Webhooks
Conto sends HTTP POST requests to your configured URL when payments progress, an A2A payment request is created, a service spend record is written, or an agent is frozen or unfrozen.
Setup
- Go to Settings > Webhooks in the dashboard
- Enter your HTTPS endpoint URL
- Copy the generated signing secret — you’ll need this to verify payloads
Webhook URLs must use HTTPS. HTTP, localhost, and private IP ranges are blocked for security (SSRF
protection).
Event Types
| Event | Fires when |
|---|
payment.requested | A payment request is created |
payment.approved | A payment passes policy evaluation |
payment.denied | A payment is blocked by policy |
payment.executed | A payment transaction is submitted onchain |
payment.confirmed | A payment is confirmed onchain |
payment.failed | A payment transaction fails |
payment_request.created | An agent-to-agent payment request is created |
service_payment.recorded | An x402 or MPP transaction is recorded |
service_payment.failed | An x402 or MPP transaction fails |
agent.frozen | An agent is frozen |
agent.unfrozen | An agent is restored to active status |
| Header | Description |
|---|
X-Conto-Event | Event type (e.g., payment.confirmed) |
X-Conto-Timestamp | ISO 8601 timestamp of the event |
X-Conto-Signature | HMAC-SHA256 signature of the body |
X-Conto-Delivery-Attempt | Attempt number (1, 2, or 3) |
Body
{
"event": "payment.confirmed",
"timestamp": "2026-04-07T12:00:00.000Z",
"data": {
"paymentId": "req_abc123",
"amount": 50,
"transactionHash": "0xabc...",
"transactionId": "tx_xyz",
"organizationId": "org_123",
"agentId": "agent_456"
}
}
Verifying Signatures
Every payload is signed with your webhook secret using HMAC-SHA256. Verify signatures to confirm the request came from Conto.

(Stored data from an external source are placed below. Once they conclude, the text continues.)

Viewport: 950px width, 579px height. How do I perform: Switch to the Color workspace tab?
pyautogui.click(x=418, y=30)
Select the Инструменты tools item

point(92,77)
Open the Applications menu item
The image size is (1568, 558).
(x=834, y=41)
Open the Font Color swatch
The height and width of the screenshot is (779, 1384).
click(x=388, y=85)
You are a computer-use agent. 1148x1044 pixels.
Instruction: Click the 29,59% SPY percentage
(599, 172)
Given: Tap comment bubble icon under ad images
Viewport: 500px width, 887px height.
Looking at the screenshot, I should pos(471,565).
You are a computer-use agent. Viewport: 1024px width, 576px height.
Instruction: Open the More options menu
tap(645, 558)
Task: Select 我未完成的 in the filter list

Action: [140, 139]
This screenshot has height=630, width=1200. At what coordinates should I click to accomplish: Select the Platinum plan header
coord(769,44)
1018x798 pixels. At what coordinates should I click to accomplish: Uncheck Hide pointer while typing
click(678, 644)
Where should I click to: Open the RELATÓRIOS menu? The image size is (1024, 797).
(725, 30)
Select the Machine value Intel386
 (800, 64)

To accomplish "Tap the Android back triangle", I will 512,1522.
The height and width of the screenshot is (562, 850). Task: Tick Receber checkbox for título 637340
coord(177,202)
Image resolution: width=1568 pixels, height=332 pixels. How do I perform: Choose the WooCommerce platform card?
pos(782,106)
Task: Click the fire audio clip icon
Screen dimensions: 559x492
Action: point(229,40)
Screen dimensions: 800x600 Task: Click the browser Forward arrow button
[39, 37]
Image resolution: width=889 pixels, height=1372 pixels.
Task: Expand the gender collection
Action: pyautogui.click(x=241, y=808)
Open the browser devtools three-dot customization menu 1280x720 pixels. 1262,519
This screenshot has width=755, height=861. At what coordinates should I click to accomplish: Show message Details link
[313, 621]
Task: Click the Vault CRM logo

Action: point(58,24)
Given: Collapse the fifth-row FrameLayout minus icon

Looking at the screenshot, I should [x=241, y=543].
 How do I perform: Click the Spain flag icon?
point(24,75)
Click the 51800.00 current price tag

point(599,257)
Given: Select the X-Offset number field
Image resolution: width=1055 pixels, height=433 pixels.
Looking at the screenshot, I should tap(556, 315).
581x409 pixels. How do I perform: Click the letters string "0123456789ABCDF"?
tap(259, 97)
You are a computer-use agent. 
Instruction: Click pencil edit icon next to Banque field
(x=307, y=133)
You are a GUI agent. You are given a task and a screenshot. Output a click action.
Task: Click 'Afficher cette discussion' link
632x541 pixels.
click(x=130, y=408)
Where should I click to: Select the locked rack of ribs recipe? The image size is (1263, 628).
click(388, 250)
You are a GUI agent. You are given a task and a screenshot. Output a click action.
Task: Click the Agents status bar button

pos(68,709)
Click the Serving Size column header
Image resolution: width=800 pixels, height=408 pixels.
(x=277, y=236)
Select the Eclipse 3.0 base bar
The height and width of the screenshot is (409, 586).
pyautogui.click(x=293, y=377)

import express from 'express';
import { createHmac, timingSafeEqual } from 'crypto';
function verifyWebhook(rawBody: string, signature: string | undefined, secret: string): boolean {
if (!signature) return false;
const expected = createHmac('sha256', secret).update(rawBody).digest('hex');
const signatureBuffer = Buffer.from(signature, 'hex');
const expectedBuffer = Buffer.from(expected, 'hex');
if (signatureBuffer.length !== expectedBuffer.length) {
return false;
}
return timingSafeEqual(signatureBuffer, expectedBuffer);
}
// In your handler
app.post('/webhooks/conto', express.raw({ type: 'application/json' }), (req, res) => {
const signature = req.header('x-conto-signature');
const rawBody = req.body.toString('utf8');
if (!verifyWebhook(rawBody, signature, process.env.WEBHOOK_SECRET!)) {
return res.status(401).send('Invalid signature');
}
const { event, data } = JSON.parse(rawBody);
switch (event) {
case 'payment.confirmed':
console.log('Payment confirmed:', data.transactionHash);
break;
case 'payment.denied':
console.log('Payment denied:', data.reasons);
break;
}
res.status(200).send('OK');
});
Retry Behavior
Failed deliveries are retried up to 3 times with exponential backoff:
| Attempt | Timing |
|---|
| 1 | Immediate |
| 2 | ~1 second later |
| 3 | ~3 seconds after the initial delivery |
Agent Callback URLs
In addition to organization-level webhooks, individual agents can have a callbackUrl set during creation. When set, webhooks are delivered to both the organization URL and the agent’s callback URL.
Delivery Targets
| Target | Configured via | Receives events for |
|---|
| Organization webhook | Settings > Webhooks | All events in the org |
| Agent callback URL | Agent config | Events for that agent only |